Thursday July 14 * 7pm * MASKS, VAX REQUIRED * TICKETS
We are pleased to welcome Mankwe Ndosi, from Minneapolis, for improvised encounters with stalwarts from DC's creative music scene - Sarah Hughes, Jamal Moore, Nate Scheible, Jim Ryan, and Darien Baiza.
Mankwe Ndosi is a Culture Worker, Musician, and Composer. She uses creative practice to nurture and re-examine social patterns and relationships with her community, ancestral legacies, and the earth. She is an artist who embeds creative practice into transformative relational work. A member of Chicago’s Association for the Advancement of Creative Musicians (AACM) Mankwe melds the improvising and compositional strategies the AACM is known for with the black women’s ritual performance legacies of Laurie Carlos and Ntozake Shange. Her efforts have included producing a series of Great Black Music concerts highlighting black women composers, arts-rooted community wisdom sharing gatherings, serious play in racial equity workshops, and group healing workshops to support personal transformation from the inside out.

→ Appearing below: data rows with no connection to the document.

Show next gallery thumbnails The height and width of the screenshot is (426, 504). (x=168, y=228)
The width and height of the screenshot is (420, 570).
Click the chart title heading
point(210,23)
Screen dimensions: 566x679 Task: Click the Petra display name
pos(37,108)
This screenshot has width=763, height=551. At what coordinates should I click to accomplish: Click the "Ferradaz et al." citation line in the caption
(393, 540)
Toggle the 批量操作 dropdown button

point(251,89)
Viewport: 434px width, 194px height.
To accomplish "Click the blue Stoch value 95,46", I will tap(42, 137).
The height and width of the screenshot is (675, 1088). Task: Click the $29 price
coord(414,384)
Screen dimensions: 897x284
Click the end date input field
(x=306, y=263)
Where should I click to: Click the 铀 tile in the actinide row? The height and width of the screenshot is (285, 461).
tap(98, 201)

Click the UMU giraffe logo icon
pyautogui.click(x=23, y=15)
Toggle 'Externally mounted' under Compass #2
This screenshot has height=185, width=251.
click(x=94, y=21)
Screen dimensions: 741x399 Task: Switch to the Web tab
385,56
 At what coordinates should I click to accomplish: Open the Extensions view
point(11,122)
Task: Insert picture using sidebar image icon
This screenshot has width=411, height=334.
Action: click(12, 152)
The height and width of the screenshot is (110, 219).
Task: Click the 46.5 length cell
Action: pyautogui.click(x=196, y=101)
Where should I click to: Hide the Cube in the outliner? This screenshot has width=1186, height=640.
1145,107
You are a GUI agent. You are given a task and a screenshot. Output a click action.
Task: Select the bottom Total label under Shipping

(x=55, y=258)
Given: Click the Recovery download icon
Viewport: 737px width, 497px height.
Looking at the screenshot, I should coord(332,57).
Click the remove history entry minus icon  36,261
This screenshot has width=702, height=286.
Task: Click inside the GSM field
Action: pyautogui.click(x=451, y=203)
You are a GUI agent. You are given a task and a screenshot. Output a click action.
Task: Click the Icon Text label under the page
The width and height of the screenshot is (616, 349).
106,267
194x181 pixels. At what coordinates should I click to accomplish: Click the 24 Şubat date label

Her twenty years of creative community work has included program development, design, facilitation, teaching, and nonprofit leadership including three years supporting independent producing artists as the Director of the Center for Independent Artists. Her work is aimed at nurturing creativity and healing justice through the interconnection and liberation of our personal and social structures, practices, and mythologies.
Ms. Ndosi has a Bachelor’s degree in social and political theory focused on economics and women’s studies from Harvard University. She also has extensive experience in facilitation and peer counseling and is actively training in trauma healing. Mankwe is a connector, a listener; a synthesizer, and a translator, a forager, a dirt-lover, a gardener, a cook, and a medicine maker focused on forgotten and marginalized plants, people, and ways of knowing.